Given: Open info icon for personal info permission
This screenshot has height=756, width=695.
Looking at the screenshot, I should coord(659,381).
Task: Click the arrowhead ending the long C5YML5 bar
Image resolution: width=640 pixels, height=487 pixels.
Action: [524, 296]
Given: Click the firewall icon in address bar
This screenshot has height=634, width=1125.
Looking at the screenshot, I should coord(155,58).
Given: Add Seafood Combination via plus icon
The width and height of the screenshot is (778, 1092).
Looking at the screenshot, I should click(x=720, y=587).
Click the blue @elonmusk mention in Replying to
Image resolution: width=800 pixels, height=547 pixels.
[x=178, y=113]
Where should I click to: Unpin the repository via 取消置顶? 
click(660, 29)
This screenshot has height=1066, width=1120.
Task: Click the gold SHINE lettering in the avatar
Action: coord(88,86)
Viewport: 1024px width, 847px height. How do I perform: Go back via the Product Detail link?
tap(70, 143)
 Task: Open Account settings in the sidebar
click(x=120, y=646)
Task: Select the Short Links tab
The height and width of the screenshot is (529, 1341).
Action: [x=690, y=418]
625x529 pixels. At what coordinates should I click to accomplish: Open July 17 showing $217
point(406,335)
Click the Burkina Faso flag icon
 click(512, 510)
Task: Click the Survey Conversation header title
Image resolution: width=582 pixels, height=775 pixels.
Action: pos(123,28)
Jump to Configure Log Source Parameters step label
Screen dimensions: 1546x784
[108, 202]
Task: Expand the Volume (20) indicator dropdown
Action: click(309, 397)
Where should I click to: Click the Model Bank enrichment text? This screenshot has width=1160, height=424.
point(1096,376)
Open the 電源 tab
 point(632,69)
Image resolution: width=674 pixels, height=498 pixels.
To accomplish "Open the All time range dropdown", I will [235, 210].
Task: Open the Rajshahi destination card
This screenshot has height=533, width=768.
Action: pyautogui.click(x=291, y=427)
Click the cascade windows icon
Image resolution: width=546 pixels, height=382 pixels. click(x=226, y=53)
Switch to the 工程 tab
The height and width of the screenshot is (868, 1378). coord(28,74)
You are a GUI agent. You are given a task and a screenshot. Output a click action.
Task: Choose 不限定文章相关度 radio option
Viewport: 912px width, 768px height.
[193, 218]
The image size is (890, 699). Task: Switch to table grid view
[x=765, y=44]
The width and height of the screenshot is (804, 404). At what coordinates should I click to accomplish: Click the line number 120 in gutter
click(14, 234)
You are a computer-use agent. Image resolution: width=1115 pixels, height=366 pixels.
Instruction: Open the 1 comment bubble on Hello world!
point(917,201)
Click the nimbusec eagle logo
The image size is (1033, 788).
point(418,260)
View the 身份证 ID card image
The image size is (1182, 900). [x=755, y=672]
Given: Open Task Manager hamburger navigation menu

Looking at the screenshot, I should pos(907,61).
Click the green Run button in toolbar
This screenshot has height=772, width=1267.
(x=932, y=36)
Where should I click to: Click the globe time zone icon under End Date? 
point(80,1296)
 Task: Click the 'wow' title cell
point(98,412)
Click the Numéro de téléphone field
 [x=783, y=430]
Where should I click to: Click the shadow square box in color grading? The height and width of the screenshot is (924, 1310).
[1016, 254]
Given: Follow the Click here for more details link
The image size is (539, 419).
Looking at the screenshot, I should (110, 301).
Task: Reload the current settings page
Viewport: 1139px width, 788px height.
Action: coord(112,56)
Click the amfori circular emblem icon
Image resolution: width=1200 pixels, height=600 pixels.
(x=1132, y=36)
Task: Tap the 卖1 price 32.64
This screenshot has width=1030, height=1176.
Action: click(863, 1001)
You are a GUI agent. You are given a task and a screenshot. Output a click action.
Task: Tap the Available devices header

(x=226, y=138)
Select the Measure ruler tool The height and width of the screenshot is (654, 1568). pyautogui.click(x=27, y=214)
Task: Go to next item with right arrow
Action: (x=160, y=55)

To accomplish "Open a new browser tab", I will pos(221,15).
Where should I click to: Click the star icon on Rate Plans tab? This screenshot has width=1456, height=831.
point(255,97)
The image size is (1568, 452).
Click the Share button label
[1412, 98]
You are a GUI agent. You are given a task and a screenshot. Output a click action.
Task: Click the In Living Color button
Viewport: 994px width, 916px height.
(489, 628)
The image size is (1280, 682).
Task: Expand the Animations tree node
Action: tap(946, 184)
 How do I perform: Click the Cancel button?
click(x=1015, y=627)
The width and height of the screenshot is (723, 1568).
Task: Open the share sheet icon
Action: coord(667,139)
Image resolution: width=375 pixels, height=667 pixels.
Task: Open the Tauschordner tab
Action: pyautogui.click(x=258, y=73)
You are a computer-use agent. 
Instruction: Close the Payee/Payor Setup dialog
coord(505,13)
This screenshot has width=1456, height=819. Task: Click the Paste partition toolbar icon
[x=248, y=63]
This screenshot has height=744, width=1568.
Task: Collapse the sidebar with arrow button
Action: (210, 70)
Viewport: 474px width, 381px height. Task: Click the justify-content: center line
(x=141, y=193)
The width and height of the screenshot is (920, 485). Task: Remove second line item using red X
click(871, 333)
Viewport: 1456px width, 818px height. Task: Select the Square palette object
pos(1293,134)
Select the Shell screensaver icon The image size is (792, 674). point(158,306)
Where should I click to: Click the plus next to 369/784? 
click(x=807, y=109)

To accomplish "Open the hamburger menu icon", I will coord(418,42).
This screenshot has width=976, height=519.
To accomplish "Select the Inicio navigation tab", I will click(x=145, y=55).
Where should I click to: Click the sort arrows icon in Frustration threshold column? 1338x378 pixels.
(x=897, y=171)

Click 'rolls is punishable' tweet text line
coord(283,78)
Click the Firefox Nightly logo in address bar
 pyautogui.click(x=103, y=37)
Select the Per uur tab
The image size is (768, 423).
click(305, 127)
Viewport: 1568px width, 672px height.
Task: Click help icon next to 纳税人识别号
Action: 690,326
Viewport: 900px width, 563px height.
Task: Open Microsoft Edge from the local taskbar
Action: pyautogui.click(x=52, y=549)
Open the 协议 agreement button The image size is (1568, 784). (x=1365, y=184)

···

### Required work
Among the lines above, find each one containing the string "computer" and copy it.

### Solution to this exercise
You are a computer-use agent. Image resolution: width=1115 pixels, height=366 pixels.
You are a computer-use agent. 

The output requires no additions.